Evelyn Earl, former Assistant Curator of the Chitra Collection at UCL and recipient of ICOM UK’s Bursary Scheme, reflects on her time at The Summer Institute for Netherlandish Art.

ICOM UK’s Bursary Scheme is open to members who are interested in attending any international event or activity related to the museum and heritage sector. ICOM UK Membership is open for applications soon, please apply if you wish to be considered for future bursaries.

“The Summer Institute for Netherlandish Art was co-organised by the Rijksmuseum, Netherlands Institute for Art History (RKD), Centre for Netherlandish Art (CNA) at the Museum of Fine Arts, Boston (MFA) and Harvard Art Museums. Over the course of two weeks in and around Amsterdam and Boston, sixteen emerging experts took part in numerous lectures, workshops, tours and seminars led by an interdisciplinary team of researchers, curators, conservators, educators and scientists.

The course was almost entirely object-focused, with works of art leading our discussions regarding conservation, display, attribution and a range of art-historical topics. This approach offered unprecedented opportunities for close engagement with extraordinary works of art. For instance, we viewed Michaelina Wautier’s Five Senses (1650) under a microscope at the MFA and examined the surfaces of Rembrandt’s The Night Watch (1642) and Paulus Potter’s The Bull (1647) in the conservation studios of the Rijksmuseum and the Mauritshuis. Equally striking was the rare chance to study Gesina ter Borch’s three notable albums in the Rijksmuseum print room. I had never before developed such a technical understanding of Dutch seventeenth century painting, drawing and printmaking – a skill that I hope to utilise in my forthcoming Wolfson-funded PhD in the History of Art at University College London.

Alongside these tours, lectures and seminars, we benefited from practical activities that deepened our understanding of seventeenth-century artistic processes. This included learning to etch on glass during a workshop at the CollectieCentrum Nederland and experimenting with early modern drawing methods at Harvard Art Museums, creating our own works in metalpoint, ink and charcoal. Approaches to the decorative arts were especially useful for me, as my project on tea in Anglo-Dutch visual and material culture will address paintings alongside furniture, ceramics and silverware.
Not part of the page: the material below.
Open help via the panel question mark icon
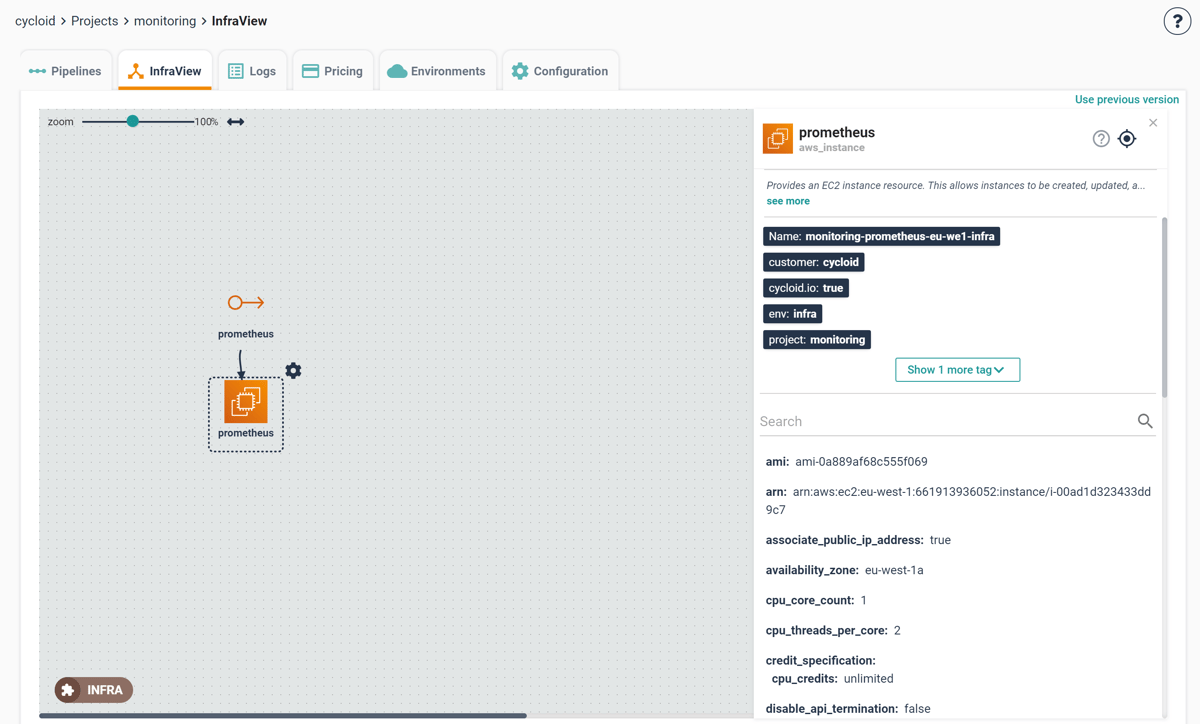This screenshot has height=724, width=1200. 1101,138
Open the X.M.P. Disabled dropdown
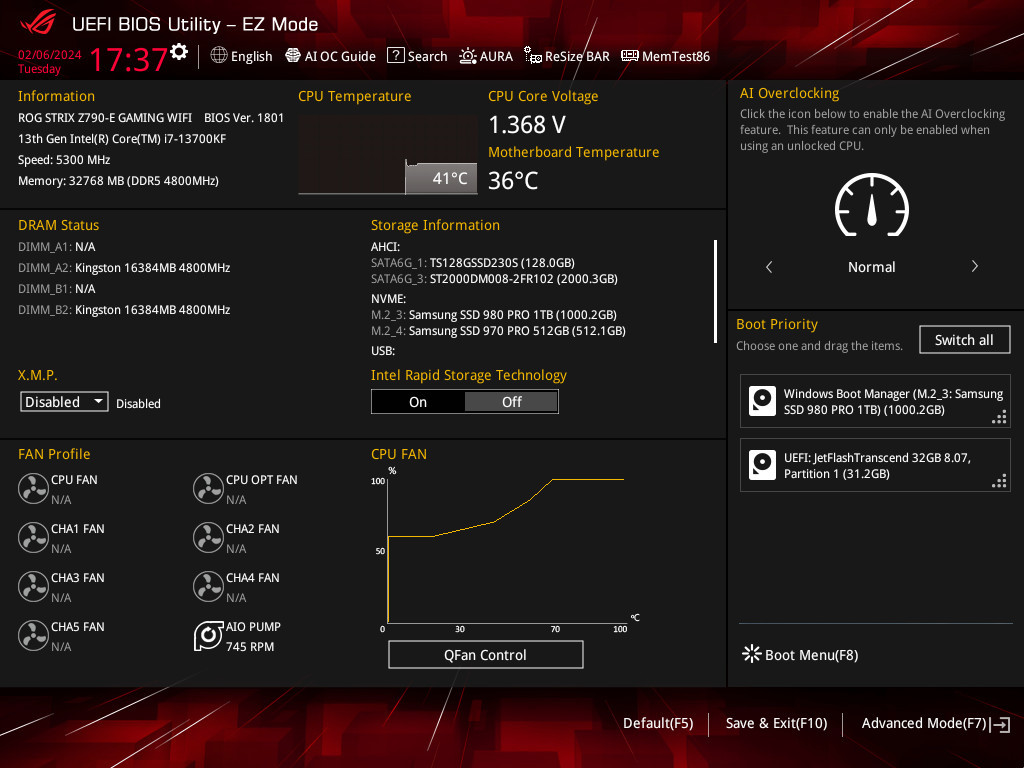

These sessions included ‘Hands on with Dutch Silver’ at the MFA as well as a lecture exploring the long-forgotten woodworking techniques employed to create the remarkable ebony cabinets by Herman Doomer in the Rijksmuseum.
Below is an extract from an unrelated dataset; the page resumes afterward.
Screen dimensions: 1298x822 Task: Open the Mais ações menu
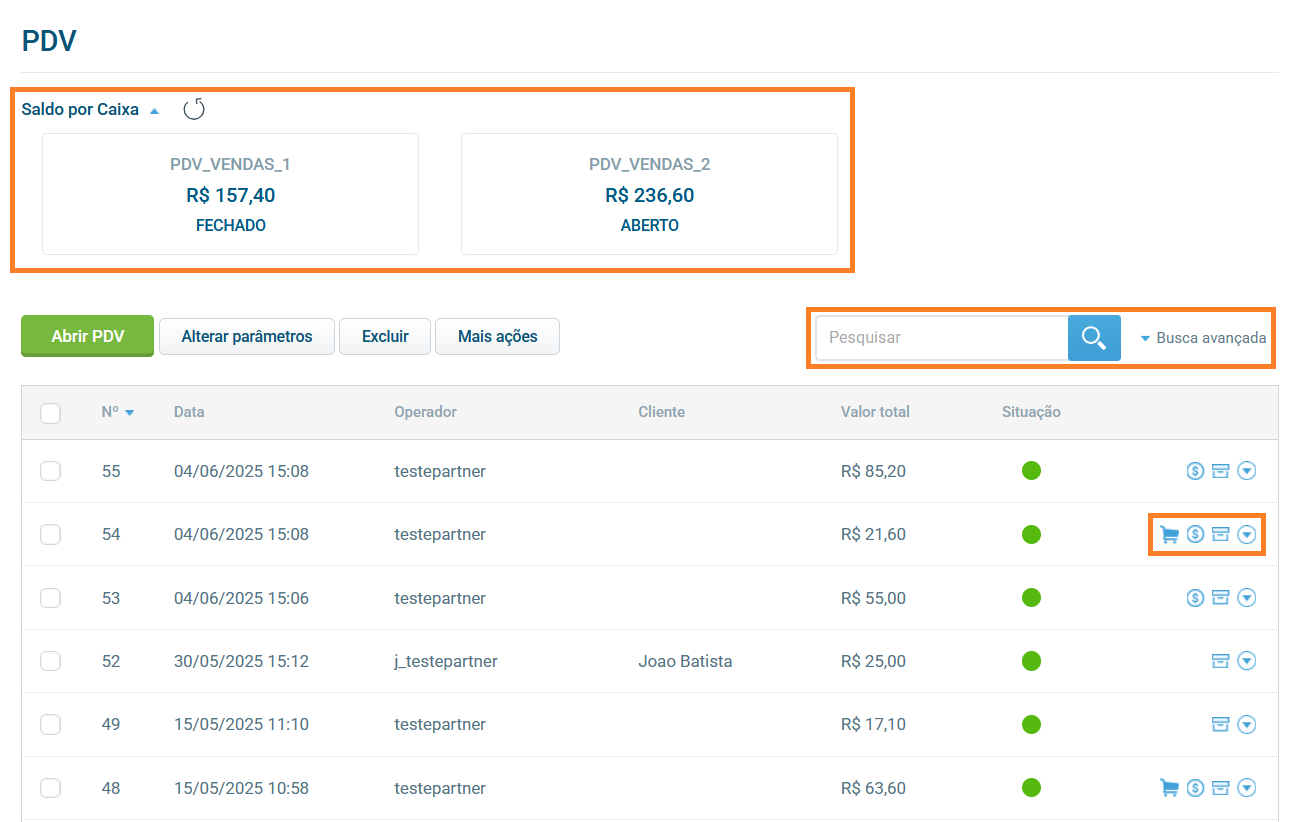click(x=497, y=337)
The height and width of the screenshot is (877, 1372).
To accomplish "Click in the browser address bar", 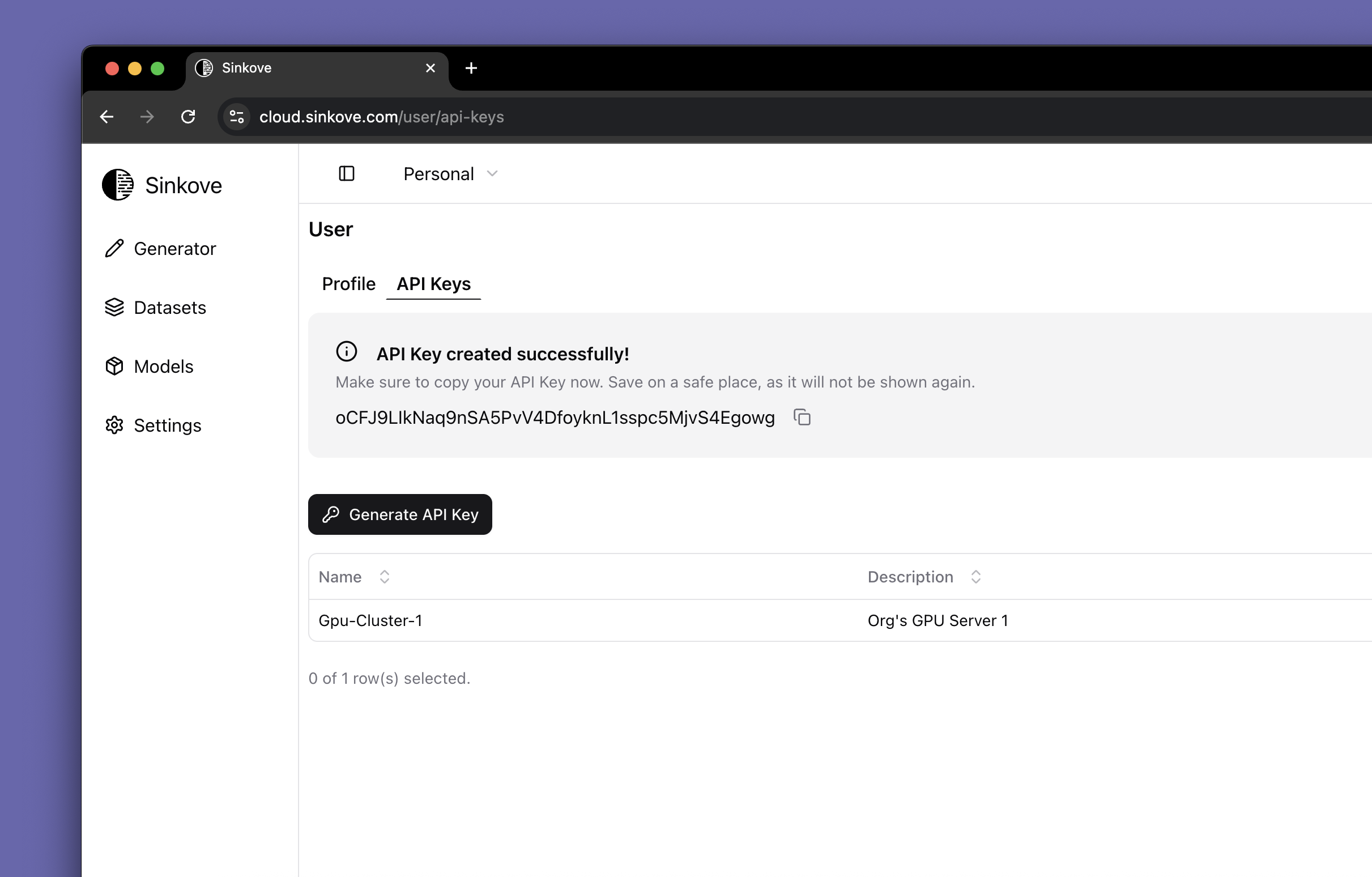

Peering through the microscope at Michaelina Wautier’s Sight at the MFA, finding her fingerprint embedded in the paint surface.

The course provided me with invaluable professional connections, refined research methods and a deeper knowledge of key public and private collections in the Netherlands and in the US. Encountering these new objects will be crucial as I plan my doctoral research and future exhibitions with the Chitra Collection where I am currently a curator. I hope to share insights from this course through conferences, publications and curatorial projects. One object that has already sparked new research was a tortoiseshell tea caddy inlaid with engraved silver by Hendrik Voet (1700) at the MFA, which I selected as the focus of my final presentation. Practical activities at the RKD have clarified how I plan to conduct provenance and historiographic investigation.
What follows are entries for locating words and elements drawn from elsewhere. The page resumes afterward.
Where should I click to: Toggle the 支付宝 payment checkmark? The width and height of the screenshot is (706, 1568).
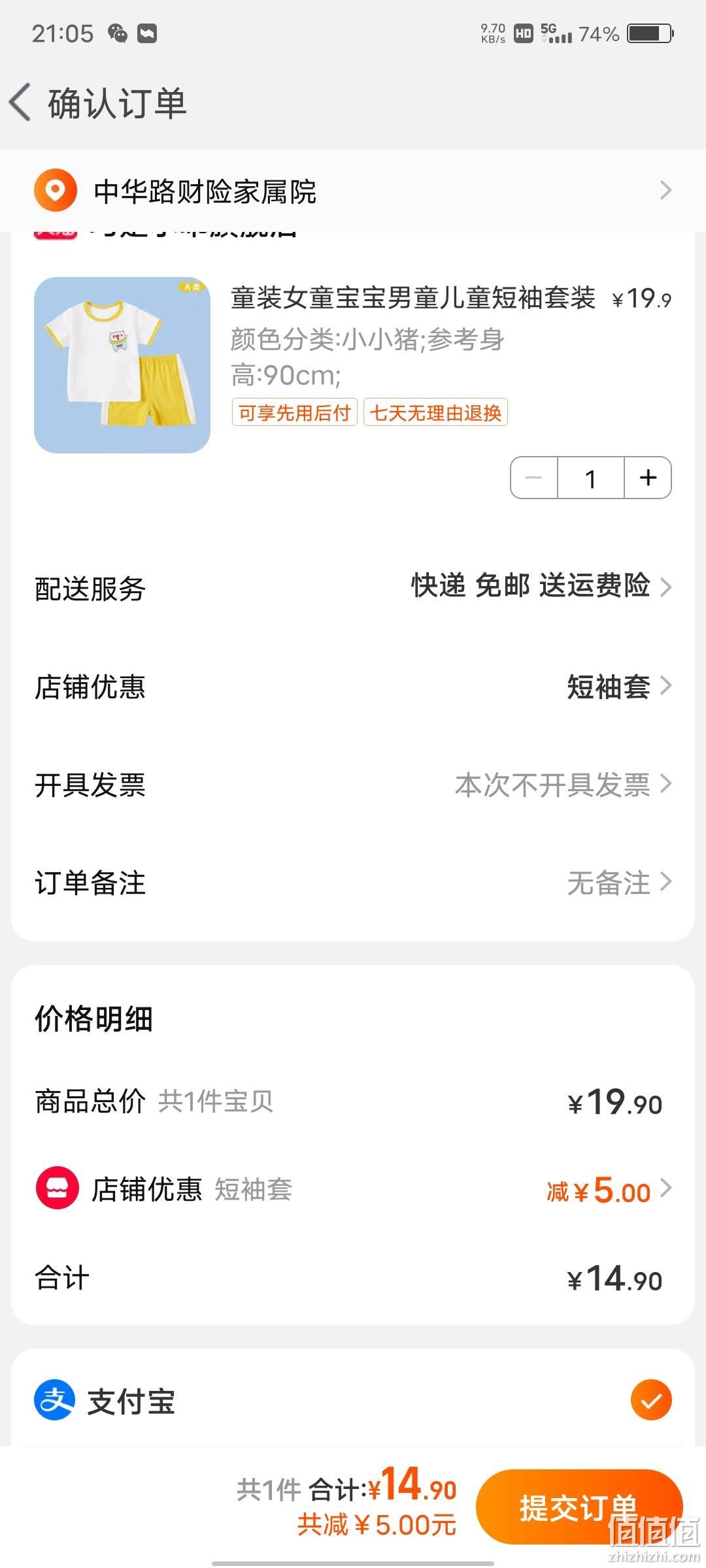(651, 1400)
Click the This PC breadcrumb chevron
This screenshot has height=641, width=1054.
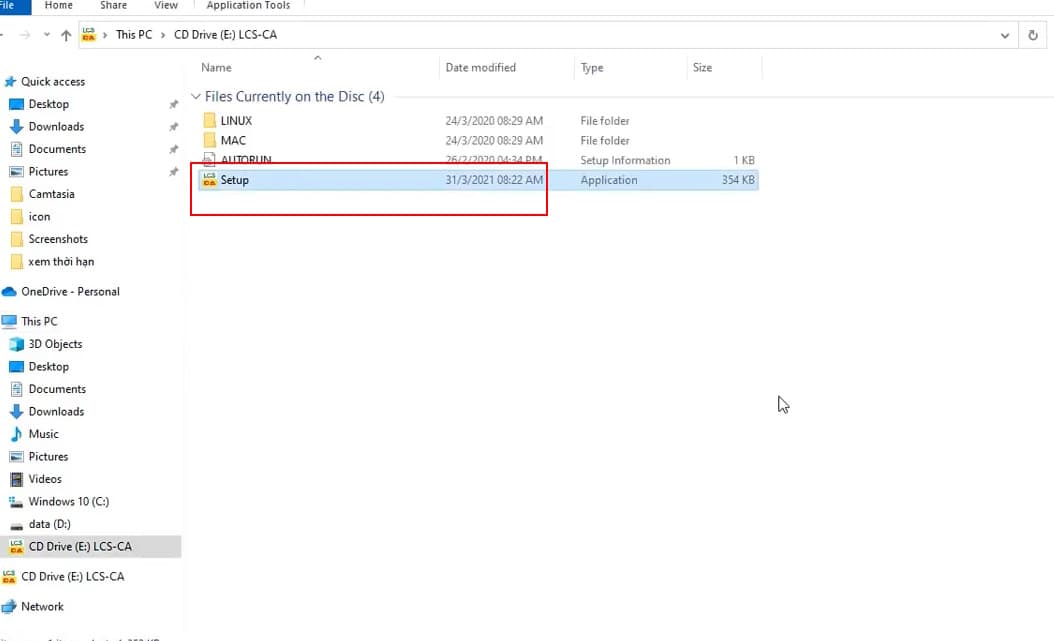[163, 35]
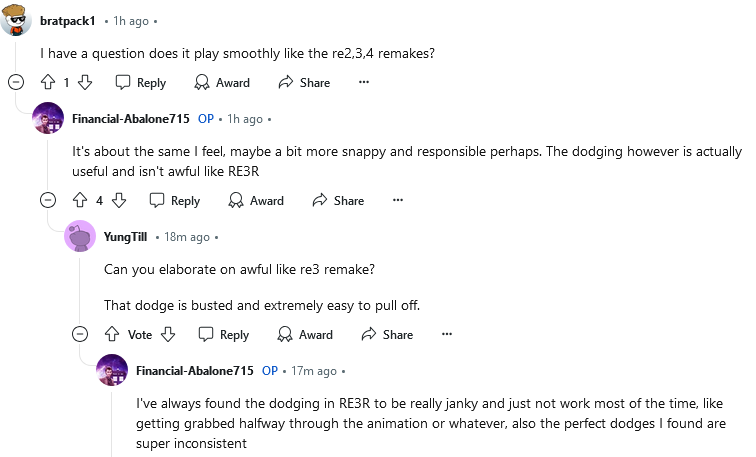This screenshot has height=457, width=756.
Task: Collapse YungTill's comment thread
Action: click(80, 334)
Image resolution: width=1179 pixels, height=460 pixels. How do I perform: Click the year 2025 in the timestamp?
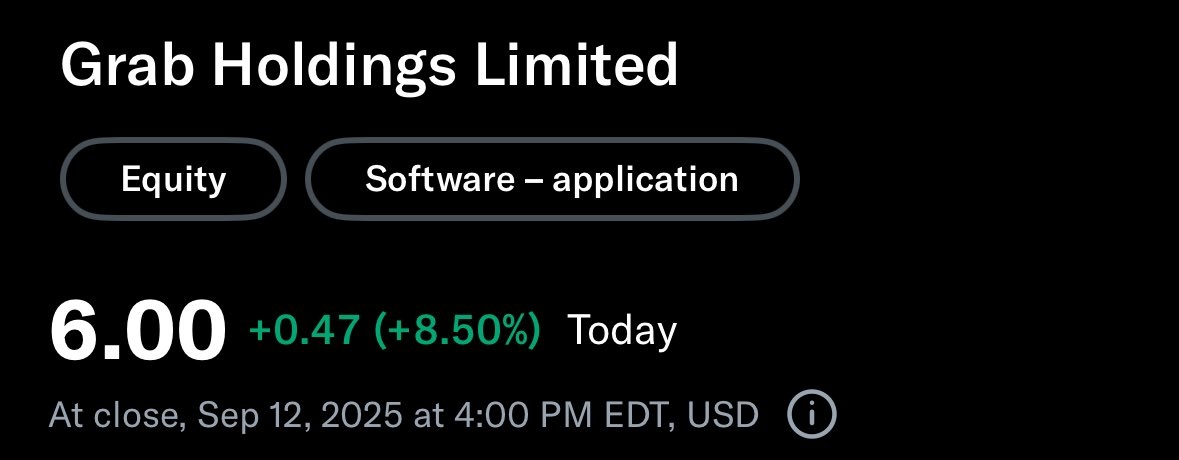362,415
Outside the formal course schedule, perhaps most inspiring of all were the conversations with fellow participants, whose projects spanned a fascinating range of topics. Broader discussions on studying Dutch art within a global context, decolonial methods and thinking critically about collaboration were extremely valuable and have begun to shape the way I think about my own research. These experiences – from close looking to curatorial exercises and theoretical debates – will directly inform not only my forthcoming PhD on Anglo-Dutch visual and material culture but also my future curatorial practice.”

Myself and fellow participants posing with Paulus Potter’s The Bull at the Mauritshuis alongside Senior Programme Manager at the Center for Netherlandish Art at the MFA Dr. Nicole Cook and paintings conservator Dr. Abbie Vandivere.